** start PROVIDED INFORMATION **

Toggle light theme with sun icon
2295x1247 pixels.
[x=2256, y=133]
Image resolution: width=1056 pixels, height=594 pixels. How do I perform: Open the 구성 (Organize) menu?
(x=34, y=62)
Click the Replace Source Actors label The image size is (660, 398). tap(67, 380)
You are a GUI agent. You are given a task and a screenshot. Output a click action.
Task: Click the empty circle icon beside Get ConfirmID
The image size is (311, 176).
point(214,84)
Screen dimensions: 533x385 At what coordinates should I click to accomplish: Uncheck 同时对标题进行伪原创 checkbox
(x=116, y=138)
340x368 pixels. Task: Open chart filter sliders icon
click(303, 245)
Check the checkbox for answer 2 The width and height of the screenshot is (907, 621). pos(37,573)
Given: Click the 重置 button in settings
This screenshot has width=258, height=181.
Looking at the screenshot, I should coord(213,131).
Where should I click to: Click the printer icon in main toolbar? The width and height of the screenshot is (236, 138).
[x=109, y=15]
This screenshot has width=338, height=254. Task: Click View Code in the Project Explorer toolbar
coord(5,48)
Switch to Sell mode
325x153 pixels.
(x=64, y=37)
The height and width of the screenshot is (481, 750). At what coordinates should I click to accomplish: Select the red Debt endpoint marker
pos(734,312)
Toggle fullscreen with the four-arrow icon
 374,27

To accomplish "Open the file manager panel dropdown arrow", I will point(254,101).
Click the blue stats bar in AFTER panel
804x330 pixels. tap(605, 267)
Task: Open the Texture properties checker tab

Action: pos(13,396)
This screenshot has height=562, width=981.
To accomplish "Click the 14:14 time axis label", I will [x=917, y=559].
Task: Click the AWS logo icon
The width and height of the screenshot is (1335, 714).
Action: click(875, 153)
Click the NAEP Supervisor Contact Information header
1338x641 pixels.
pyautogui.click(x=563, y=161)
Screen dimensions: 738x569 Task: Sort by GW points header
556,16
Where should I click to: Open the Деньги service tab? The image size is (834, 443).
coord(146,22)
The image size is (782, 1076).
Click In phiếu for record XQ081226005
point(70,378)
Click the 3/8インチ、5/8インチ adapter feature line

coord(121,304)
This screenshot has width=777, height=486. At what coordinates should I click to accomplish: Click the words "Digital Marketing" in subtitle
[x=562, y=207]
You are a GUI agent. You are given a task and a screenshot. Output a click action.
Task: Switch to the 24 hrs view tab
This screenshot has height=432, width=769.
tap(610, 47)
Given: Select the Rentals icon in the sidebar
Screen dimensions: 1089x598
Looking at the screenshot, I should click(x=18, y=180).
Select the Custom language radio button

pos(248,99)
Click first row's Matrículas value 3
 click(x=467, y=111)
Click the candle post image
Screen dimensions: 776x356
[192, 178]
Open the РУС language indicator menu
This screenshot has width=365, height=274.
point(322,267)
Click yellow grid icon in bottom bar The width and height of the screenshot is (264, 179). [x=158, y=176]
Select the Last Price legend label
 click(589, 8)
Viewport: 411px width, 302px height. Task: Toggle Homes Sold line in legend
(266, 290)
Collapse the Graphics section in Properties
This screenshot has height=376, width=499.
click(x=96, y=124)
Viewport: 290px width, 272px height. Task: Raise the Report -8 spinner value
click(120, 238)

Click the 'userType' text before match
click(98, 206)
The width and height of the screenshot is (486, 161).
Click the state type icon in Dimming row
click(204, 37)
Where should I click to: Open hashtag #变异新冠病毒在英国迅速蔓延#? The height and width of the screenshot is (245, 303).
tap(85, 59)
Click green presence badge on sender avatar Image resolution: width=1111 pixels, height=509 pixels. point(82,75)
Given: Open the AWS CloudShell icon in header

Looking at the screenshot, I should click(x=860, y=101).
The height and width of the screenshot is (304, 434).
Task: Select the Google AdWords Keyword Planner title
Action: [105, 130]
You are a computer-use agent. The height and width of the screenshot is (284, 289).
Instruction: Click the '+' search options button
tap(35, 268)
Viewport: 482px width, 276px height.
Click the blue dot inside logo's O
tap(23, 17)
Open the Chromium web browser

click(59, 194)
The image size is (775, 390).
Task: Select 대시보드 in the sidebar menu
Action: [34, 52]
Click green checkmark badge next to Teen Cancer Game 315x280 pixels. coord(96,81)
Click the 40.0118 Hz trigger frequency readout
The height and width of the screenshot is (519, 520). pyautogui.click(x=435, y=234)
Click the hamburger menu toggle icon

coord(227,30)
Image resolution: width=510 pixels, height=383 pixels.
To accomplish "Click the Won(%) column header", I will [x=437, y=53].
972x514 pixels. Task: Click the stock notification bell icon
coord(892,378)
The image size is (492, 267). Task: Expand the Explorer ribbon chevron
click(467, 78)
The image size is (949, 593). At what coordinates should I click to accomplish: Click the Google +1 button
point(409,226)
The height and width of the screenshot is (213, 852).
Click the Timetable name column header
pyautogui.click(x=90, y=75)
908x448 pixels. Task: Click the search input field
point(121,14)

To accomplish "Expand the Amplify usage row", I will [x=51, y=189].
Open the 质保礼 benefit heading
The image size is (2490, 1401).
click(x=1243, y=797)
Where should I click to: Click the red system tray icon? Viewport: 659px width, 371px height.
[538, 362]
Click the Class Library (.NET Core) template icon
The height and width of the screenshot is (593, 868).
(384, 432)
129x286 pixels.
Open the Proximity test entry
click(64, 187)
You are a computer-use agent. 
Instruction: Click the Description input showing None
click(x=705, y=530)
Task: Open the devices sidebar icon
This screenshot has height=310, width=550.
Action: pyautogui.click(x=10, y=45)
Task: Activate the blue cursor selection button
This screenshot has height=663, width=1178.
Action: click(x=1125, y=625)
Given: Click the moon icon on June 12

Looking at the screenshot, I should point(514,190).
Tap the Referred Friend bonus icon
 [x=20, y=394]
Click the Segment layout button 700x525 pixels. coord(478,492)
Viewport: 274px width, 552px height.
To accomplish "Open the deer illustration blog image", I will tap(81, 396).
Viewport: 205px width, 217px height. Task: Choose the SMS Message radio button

** end PROVIDED INFORMATION **

* **THE PROBLEM**
Reproduce all of the material above, line by line and without any changes.

* **ANSWER BELOW**
Toggle light theme with sun icon
2295x1247 pixels.
[x=2256, y=133]
Image resolution: width=1056 pixels, height=594 pixels. How do I perform: Open the 구성 (Organize) menu?
(x=34, y=62)
Click the Replace Source Actors label The image size is (660, 398). tap(67, 380)
You are a GUI agent. You are given a task and a screenshot. Output a click action.
Task: Click the empty circle icon beside Get ConfirmID
The image size is (311, 176).
point(214,84)
Screen dimensions: 533x385 At what coordinates should I click to accomplish: Uncheck 同时对标题进行伪原创 checkbox
(x=116, y=138)
340x368 pixels. Task: Open chart filter sliders icon
click(303, 245)
Check the checkbox for answer 2 The width and height of the screenshot is (907, 621). pos(37,573)
Given: Click the 重置 button in settings
This screenshot has width=258, height=181.
Looking at the screenshot, I should coord(213,131).
Where should I click to: Click the printer icon in main toolbar? The width and height of the screenshot is (236, 138).
[x=109, y=15]
This screenshot has width=338, height=254. Task: Click View Code in the Project Explorer toolbar
coord(5,48)
Switch to Sell mode
325x153 pixels.
(x=64, y=37)
The height and width of the screenshot is (481, 750). At what coordinates should I click to accomplish: Select the red Debt endpoint marker
pos(734,312)
Toggle fullscreen with the four-arrow icon
 374,27

To accomplish "Open the file manager panel dropdown arrow", I will point(254,101).
Click the blue stats bar in AFTER panel
804x330 pixels. tap(605, 267)
Task: Open the Texture properties checker tab

Action: pos(13,396)
This screenshot has height=562, width=981.
To accomplish "Click the 14:14 time axis label", I will [x=917, y=559].
Task: Click the AWS logo icon
The width and height of the screenshot is (1335, 714).
Action: click(875, 153)
Click the NAEP Supervisor Contact Information header
1338x641 pixels.
pyautogui.click(x=563, y=161)
Screen dimensions: 738x569 Task: Sort by GW points header
556,16
Where should I click to: Open the Деньги service tab? The image size is (834, 443).
coord(146,22)
The image size is (782, 1076).
Click In phiếu for record XQ081226005
point(70,378)
Click the 3/8インチ、5/8インチ adapter feature line

coord(121,304)
This screenshot has width=777, height=486. At what coordinates should I click to accomplish: Click the words "Digital Marketing" in subtitle
[x=562, y=207]
You are a GUI agent. You are given a task and a screenshot. Output a click action.
Task: Switch to the 24 hrs view tab
This screenshot has height=432, width=769.
tap(610, 47)
Given: Select the Rentals icon in the sidebar
Screen dimensions: 1089x598
Looking at the screenshot, I should click(x=18, y=180).
Select the Custom language radio button

pos(248,99)
Click first row's Matrículas value 3
 click(x=467, y=111)
Click the candle post image
Screen dimensions: 776x356
[192, 178]
Open the РУС language indicator menu
This screenshot has width=365, height=274.
point(322,267)
Click yellow grid icon in bottom bar The width and height of the screenshot is (264, 179). [x=158, y=176]
Select the Last Price legend label
 click(589, 8)
Viewport: 411px width, 302px height. Task: Toggle Homes Sold line in legend
(266, 290)
Collapse the Graphics section in Properties
This screenshot has height=376, width=499.
click(x=96, y=124)
Viewport: 290px width, 272px height. Task: Raise the Report -8 spinner value
click(120, 238)

Click the 'userType' text before match
click(98, 206)
The width and height of the screenshot is (486, 161).
Click the state type icon in Dimming row
click(204, 37)
Where should I click to: Open hashtag #变异新冠病毒在英国迅速蔓延#? The height and width of the screenshot is (245, 303).
tap(85, 59)
Click green presence badge on sender avatar Image resolution: width=1111 pixels, height=509 pixels. point(82,75)
Given: Open the AWS CloudShell icon in header

Looking at the screenshot, I should click(x=860, y=101).
The height and width of the screenshot is (304, 434).
Task: Select the Google AdWords Keyword Planner title
Action: [105, 130]
You are a computer-use agent. The height and width of the screenshot is (284, 289).
Instruction: Click the '+' search options button
tap(35, 268)
Viewport: 482px width, 276px height.
Click the blue dot inside logo's O
tap(23, 17)
Open the Chromium web browser

click(59, 194)
The image size is (775, 390).
Task: Select 대시보드 in the sidebar menu
Action: [34, 52]
Click green checkmark badge next to Teen Cancer Game 315x280 pixels. coord(96,81)
Click the 40.0118 Hz trigger frequency readout
The height and width of the screenshot is (519, 520). pyautogui.click(x=435, y=234)
Click the hamburger menu toggle icon

coord(227,30)
Image resolution: width=510 pixels, height=383 pixels.
To accomplish "Click the Won(%) column header", I will [x=437, y=53].
972x514 pixels. Task: Click the stock notification bell icon
coord(892,378)
The image size is (492, 267). Task: Expand the Explorer ribbon chevron
click(467, 78)
The image size is (949, 593). At what coordinates should I click to accomplish: Click the Google +1 button
point(409,226)
The height and width of the screenshot is (213, 852).
Click the Timetable name column header
pyautogui.click(x=90, y=75)
908x448 pixels. Task: Click the search input field
point(121,14)

To accomplish "Expand the Amplify usage row", I will [x=51, y=189].
Open the 质保礼 benefit heading
The image size is (2490, 1401).
click(x=1243, y=797)
Where should I click to: Click the red system tray icon? Viewport: 659px width, 371px height.
[538, 362]
Click the Class Library (.NET Core) template icon
The height and width of the screenshot is (593, 868).
(384, 432)
129x286 pixels.
Open the Proximity test entry
click(64, 187)
You are a computer-use agent. 
Instruction: Click the Description input showing None
click(x=705, y=530)
Task: Open the devices sidebar icon
This screenshot has height=310, width=550.
Action: pyautogui.click(x=10, y=45)
Task: Activate the blue cursor selection button
This screenshot has height=663, width=1178.
Action: click(x=1125, y=625)
Given: Click the moon icon on June 12

Looking at the screenshot, I should point(514,190).
Tap the Referred Friend bonus icon
 [x=20, y=394]
Click the Segment layout button 700x525 pixels. coord(478,492)
Viewport: 274px width, 552px height.
To accomplish "Open the deer illustration blog image", I will tap(81, 396).
Viewport: 205px width, 217px height. Task: Choose the SMS Message radio button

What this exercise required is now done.